--- QUOTED PASSAGE ---

Another study of “service integration,” this one for the Annie E. Casey Foundation and the Rockefeller Institute of Government, looked at 60 promising sites around the country. Mark Ragan, study investigator, concludes, “Most of the local authorities who might lead the effort at integration have full-time jobs already. Chances are they are already overloaded, especially with recent budget cuts and caseload increases. Where it's happened, it's happened because a visionary local leader pushed and pushed and pushed.”
Apart from these prosaic challenges, there are key institutional barriers to a streamlined system. A big one is the fragmentation of federal funding streams, each with its own rules and mandates. A father who qualifies for skills training under the Workforce Investment Act, for example, might be ineligible to see a job counselor in the state welfare system. A mother who receives welfare-to-work funds to buy a used car might then flunk a state asset test for Medicaid.
A second problem is turf battles among state and local authorities. In many states, employment-service directors have resisted merging with welfare agencies, arguing that their constituency is employers, not poor families, and that their mandate is economic development, not poverty reduction.
Once upon a time, segregating the welfare poor from other workers might have made sense. Although there were various welfare-to-work experiments under Presidents Jimmy Carter and Ronald Reagan, the system by and large rewarded welfare parents for staying home and raising children. But the welfare law of 1996 erased that distinction and decreed that essentially all adults must work. It also raised the stakes hugely for anyone struggling at the low end of the labor market. Now, a mother who loses her job because of a sick child or a violent spouse can also lose cash assistance and other benefits. And virtually all adults on welfare lose all federal cash assistance after five years, even if they're not earning enough money to support a family.

--- EXCERPTED DATA ---

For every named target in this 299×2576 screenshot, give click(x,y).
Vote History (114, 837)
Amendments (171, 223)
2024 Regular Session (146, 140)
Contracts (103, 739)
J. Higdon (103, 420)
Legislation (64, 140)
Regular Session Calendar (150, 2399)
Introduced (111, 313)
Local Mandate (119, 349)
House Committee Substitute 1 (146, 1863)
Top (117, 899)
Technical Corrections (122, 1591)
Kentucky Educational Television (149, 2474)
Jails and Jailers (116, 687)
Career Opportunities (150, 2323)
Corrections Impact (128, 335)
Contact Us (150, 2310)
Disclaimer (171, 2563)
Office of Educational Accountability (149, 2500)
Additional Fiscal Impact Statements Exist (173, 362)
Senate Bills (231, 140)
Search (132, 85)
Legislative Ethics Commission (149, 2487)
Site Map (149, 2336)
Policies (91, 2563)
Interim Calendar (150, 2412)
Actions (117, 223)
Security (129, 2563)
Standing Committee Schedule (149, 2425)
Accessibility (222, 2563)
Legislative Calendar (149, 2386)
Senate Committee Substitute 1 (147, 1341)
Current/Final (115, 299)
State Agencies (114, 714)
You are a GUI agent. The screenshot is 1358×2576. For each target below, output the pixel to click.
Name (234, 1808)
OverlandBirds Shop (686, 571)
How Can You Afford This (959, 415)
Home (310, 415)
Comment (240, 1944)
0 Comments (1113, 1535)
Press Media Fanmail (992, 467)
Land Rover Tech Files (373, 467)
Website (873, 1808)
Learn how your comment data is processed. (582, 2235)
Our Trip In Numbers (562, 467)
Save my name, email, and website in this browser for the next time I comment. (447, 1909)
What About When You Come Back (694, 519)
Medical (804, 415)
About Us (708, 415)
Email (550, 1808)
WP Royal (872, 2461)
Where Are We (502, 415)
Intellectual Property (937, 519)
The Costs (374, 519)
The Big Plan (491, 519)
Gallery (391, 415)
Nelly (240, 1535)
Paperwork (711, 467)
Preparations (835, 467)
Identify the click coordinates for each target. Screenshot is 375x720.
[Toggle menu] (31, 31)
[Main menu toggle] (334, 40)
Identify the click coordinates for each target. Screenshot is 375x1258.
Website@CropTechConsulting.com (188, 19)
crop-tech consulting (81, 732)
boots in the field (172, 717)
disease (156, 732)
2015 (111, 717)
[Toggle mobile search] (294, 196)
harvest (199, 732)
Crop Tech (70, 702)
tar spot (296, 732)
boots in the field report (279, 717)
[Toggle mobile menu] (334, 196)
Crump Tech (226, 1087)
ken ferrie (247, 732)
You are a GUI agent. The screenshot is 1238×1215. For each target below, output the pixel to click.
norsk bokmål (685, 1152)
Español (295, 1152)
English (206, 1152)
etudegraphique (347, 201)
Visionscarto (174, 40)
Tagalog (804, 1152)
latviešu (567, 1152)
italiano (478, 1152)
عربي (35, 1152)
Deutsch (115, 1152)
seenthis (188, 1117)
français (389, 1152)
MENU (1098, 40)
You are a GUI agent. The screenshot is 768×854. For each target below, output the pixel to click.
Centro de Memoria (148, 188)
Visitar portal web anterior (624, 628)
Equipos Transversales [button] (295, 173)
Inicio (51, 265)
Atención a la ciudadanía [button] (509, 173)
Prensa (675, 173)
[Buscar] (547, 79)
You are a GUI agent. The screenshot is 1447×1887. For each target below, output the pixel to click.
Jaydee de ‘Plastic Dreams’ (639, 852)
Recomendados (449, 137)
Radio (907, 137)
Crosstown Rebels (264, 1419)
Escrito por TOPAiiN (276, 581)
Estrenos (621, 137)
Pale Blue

---

— THE TASK —
Write out the welfare services passage word for word, starting with "Once upon a" and going on through "support a family.".

— TASK OUTPUT —
Once upon a time, segregating the welfare poor from other workers might have made sense. Although there were various welfare-to-work experiments under Presidents Jimmy Carter and Ronald Reagan, the system by and large rewarded welfare parents for staying home and raising children. But the welfare law of 1996 erased that distinction and decreed that essentially all adults must work. It also raised the stakes hugely for anyone struggling at the low end of the labor market. Now, a mother who loses her job because of a sick child or a violent spouse can also lose cash assistance and other benefits. And virtually all adults on welfare lose all federal cash assistance after five years, even if they're not earning enough money to support a family.